On locally-characterized expander graphs (a survey) by Oded Goldreich (ECCC) In this paper, written in an expository style, Goldreich surveys the result of Adler, Kohler and Peng which we covered in our posts on May 2021 and August 2020. The survey begins by reminding the reader what a locally-characterizable graph property is. A family of graphs $$\mathcal{G}$$ is said to be characterized by a finite class $$\mathcal{F}$$ of graphs if every graph $$G \in \mathcal{G}$$ is $$F$$-free for all $$F \in \mathcal{G}$$. Thanks to its connections with expressibility in first order logic, one would expect the a locally-characterizable graph property to admit testers depending only on the proximity parameter (in the bounded degree graph model). So, it was quite a surprise when Adler, Kohler and Peng showed that there are locally characterizable graph properties which provably require testers whose query complexity increases with the size of the graph. The main theorem of Adler, Kohler and Peng describes the locally characterizable property that is hard to test. This characterization asserts that you can get your hands on a finite class $$\mathcal{F}$$ of graphs so that $$\mathcal{F}$$-freeness of a graph $$G$$ means that the graph is a (bounded-degree) expander. One of the key ingredients used in this proof is the Zig-Zag construction of Reingold, Vadhan and Wigderson.

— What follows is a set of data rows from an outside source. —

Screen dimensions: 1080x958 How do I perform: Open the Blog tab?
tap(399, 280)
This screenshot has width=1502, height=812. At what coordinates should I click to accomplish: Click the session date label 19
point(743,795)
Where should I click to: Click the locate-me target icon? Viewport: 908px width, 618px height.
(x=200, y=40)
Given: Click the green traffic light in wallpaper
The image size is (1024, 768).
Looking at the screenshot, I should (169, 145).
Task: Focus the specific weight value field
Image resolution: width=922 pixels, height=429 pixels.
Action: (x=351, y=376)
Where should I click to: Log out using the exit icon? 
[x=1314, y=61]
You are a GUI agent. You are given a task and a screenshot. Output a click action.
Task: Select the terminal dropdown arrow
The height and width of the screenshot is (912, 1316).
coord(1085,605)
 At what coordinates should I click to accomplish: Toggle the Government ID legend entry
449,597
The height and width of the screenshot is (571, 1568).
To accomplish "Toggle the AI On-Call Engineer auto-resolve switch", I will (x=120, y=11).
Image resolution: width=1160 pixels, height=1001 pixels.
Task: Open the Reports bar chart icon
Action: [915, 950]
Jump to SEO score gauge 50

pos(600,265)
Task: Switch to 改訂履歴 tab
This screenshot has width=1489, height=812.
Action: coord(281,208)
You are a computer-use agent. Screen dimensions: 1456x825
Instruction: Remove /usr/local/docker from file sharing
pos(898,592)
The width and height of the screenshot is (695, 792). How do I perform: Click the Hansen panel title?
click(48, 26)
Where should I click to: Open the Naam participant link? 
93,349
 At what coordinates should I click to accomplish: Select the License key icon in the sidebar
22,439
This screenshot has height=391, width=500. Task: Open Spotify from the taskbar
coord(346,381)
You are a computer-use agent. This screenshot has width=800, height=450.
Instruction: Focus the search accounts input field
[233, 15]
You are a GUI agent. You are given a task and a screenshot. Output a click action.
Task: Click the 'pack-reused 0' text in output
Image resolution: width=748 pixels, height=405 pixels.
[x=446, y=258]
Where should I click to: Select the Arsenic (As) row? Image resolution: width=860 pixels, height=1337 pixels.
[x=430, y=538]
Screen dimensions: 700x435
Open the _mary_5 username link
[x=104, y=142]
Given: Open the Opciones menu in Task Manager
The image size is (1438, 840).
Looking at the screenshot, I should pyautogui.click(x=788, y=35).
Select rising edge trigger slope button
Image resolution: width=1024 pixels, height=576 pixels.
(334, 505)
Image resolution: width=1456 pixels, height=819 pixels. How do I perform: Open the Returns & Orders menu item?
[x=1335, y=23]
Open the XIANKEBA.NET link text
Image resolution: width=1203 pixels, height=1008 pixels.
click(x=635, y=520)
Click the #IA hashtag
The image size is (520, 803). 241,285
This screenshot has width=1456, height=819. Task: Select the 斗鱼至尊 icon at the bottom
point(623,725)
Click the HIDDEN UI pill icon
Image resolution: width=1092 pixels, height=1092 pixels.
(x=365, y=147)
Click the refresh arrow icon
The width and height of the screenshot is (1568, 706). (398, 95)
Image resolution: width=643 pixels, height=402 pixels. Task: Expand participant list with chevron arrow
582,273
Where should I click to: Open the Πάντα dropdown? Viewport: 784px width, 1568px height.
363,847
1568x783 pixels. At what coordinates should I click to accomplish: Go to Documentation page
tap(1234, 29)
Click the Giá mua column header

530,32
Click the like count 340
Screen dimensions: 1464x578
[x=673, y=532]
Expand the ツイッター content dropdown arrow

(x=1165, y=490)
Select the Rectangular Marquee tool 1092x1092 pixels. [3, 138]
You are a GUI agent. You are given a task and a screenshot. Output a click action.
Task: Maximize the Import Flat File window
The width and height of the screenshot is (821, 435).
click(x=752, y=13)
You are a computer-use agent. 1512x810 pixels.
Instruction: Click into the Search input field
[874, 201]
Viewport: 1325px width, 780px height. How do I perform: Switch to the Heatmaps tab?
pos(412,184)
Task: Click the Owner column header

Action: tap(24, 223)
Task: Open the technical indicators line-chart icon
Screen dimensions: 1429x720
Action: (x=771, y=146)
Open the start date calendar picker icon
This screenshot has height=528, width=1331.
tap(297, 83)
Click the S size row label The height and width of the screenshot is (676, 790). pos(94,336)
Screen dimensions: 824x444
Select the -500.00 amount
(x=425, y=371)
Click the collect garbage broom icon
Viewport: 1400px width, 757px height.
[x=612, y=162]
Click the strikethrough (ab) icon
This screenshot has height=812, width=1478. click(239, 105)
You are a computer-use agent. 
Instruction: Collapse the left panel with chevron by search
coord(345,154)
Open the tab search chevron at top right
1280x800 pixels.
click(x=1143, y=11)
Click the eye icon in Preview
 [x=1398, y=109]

Fast Parallel Sampling under Isoperimetry by Nima Anari, Sinho Chewi, and Thuy-Duong Vuong (arXiv) The featured paper considers the task of sampling (in parallel) from a continuous distribution $$\pi$$ supported over $$\mathbb{R}^d$$. The main result in the paper shows that for distributions which satisfy a log-Sobolev inequality, you can use parallelized Langevin Algorithms and obtain samples from a distribution $$\pi’$$ where $$\pi’$$ and $$\pi$$ are close in KL-divergence. As an application of their techniques, the authors show that their results can be used to do obtain RNC samples for directed Eulerian Tours and asymmetric Determinantal Point Processes.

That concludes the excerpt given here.